• [TASK INSTRUCTIONS]
Restate word for word the lines of the data below, from the first through the one that has "Чёрный список посетителей (151, 1976)".

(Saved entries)
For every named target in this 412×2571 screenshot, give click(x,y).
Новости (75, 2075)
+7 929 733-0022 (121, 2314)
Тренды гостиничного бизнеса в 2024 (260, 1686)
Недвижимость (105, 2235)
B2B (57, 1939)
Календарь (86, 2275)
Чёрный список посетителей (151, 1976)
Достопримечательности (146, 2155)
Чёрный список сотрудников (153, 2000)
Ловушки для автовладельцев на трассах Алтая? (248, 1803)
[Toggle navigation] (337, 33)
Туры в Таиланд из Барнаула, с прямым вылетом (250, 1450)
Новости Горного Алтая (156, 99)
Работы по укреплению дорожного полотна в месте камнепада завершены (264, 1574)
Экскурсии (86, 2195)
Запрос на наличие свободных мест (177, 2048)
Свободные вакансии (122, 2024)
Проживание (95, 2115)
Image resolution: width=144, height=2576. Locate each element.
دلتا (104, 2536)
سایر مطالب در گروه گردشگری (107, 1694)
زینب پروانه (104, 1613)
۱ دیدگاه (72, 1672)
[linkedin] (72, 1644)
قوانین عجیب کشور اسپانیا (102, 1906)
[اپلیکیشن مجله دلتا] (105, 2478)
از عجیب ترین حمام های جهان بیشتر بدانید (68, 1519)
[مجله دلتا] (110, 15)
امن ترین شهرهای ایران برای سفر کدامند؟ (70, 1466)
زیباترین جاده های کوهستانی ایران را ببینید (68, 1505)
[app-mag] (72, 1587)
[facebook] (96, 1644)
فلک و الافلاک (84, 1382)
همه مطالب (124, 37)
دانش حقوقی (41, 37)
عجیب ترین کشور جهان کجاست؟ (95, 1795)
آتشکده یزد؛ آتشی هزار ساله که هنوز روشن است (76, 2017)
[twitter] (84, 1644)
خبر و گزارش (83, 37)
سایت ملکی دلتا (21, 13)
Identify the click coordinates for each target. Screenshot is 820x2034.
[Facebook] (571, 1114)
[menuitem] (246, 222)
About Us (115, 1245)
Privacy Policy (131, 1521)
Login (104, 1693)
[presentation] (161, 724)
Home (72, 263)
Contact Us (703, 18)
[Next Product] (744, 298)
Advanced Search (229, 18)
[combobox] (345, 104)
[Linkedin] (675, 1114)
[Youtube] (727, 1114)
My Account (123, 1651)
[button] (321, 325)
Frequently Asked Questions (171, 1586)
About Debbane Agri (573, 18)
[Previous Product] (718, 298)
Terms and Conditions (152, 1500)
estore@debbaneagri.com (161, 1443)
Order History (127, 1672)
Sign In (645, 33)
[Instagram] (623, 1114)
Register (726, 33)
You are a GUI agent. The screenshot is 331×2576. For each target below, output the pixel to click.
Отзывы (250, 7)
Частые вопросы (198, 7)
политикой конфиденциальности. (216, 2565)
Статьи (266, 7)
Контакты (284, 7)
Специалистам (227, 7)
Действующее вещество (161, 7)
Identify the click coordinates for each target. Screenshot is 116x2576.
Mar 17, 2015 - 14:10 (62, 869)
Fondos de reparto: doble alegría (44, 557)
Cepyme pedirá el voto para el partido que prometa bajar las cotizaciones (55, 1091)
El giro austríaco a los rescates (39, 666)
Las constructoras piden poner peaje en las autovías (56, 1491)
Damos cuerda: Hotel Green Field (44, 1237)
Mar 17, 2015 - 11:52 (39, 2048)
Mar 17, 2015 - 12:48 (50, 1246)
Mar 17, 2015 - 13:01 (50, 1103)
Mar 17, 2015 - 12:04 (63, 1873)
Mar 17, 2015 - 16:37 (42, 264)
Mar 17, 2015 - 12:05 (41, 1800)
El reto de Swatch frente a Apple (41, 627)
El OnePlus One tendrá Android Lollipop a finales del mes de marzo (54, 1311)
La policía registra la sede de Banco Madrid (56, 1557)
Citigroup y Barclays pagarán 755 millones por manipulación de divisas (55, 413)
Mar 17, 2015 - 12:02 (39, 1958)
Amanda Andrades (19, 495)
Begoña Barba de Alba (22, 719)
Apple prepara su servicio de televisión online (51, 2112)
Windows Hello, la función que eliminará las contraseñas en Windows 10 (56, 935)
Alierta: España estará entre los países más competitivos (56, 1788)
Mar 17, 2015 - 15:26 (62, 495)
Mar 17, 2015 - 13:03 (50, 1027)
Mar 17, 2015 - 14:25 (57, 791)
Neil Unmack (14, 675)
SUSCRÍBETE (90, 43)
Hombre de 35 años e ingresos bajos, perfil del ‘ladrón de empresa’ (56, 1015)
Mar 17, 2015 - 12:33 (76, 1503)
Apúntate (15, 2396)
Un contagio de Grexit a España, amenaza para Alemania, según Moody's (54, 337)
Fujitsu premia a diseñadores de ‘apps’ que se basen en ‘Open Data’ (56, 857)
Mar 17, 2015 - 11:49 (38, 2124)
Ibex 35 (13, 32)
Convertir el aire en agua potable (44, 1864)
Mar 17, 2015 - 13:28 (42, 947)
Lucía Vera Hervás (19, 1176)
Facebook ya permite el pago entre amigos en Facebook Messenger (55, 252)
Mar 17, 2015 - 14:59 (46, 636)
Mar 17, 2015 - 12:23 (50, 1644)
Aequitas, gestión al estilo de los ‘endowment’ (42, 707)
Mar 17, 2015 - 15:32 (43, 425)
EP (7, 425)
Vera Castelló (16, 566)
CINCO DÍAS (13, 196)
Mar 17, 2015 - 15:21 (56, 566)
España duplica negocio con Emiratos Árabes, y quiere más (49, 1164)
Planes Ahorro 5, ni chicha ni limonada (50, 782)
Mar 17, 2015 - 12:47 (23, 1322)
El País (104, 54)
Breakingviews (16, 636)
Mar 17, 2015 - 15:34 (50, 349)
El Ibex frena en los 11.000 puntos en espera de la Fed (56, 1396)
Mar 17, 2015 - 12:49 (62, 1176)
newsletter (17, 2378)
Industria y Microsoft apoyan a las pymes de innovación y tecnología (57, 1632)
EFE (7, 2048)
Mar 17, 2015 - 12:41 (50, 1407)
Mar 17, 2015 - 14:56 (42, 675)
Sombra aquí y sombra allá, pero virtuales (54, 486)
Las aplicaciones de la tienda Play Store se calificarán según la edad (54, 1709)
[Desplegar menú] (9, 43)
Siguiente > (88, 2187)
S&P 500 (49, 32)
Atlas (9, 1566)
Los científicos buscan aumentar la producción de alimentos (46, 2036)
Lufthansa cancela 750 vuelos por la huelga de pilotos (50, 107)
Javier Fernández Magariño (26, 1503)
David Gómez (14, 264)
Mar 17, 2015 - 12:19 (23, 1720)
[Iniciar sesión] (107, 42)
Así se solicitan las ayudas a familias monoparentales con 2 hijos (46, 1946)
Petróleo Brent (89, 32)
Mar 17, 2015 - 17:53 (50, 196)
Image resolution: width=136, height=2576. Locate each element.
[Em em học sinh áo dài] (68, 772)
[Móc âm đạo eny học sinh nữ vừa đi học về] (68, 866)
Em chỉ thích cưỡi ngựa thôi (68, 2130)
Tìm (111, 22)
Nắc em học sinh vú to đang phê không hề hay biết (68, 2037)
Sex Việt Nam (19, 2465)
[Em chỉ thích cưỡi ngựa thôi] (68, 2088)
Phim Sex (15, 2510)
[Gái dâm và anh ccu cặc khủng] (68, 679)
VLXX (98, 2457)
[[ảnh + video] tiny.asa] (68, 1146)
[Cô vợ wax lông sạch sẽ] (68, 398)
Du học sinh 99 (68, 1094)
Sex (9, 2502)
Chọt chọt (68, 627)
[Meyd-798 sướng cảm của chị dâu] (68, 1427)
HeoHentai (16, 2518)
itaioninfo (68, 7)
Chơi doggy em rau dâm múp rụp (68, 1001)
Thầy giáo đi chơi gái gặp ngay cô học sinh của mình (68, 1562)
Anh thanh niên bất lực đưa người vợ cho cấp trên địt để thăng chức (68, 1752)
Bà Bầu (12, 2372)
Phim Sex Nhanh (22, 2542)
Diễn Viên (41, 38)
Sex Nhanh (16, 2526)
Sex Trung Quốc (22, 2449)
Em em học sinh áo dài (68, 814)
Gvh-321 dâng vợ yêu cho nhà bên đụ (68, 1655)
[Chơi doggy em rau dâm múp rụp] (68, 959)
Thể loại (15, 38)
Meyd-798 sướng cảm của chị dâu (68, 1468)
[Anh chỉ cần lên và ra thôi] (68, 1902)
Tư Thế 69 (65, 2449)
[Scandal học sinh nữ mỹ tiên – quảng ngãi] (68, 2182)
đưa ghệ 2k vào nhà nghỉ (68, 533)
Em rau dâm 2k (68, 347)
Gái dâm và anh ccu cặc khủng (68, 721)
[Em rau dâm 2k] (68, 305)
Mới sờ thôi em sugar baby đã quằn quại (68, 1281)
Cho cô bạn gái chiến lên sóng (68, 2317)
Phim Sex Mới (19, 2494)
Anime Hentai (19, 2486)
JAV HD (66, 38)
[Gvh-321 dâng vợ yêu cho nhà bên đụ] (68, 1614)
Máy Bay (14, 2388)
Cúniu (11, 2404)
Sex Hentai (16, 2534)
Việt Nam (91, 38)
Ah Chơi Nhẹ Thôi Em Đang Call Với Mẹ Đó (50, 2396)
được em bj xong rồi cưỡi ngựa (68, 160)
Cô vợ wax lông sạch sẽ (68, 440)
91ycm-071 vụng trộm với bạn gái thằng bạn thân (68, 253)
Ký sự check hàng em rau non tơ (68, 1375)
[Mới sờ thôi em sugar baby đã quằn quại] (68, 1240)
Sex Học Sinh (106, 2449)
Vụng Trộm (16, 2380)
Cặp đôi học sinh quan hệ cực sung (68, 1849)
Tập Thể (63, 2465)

• [OUTPUT]
For every named target in this 412×2571 screenshot, give click(x,y).
Новости (75, 2075)
+7 929 733-0022 (121, 2314)
Тренды гостиничного бизнеса в 2024 (260, 1686)
Недвижимость (105, 2235)
B2B (57, 1939)
Календарь (86, 2275)
Чёрный список посетителей (151, 1976)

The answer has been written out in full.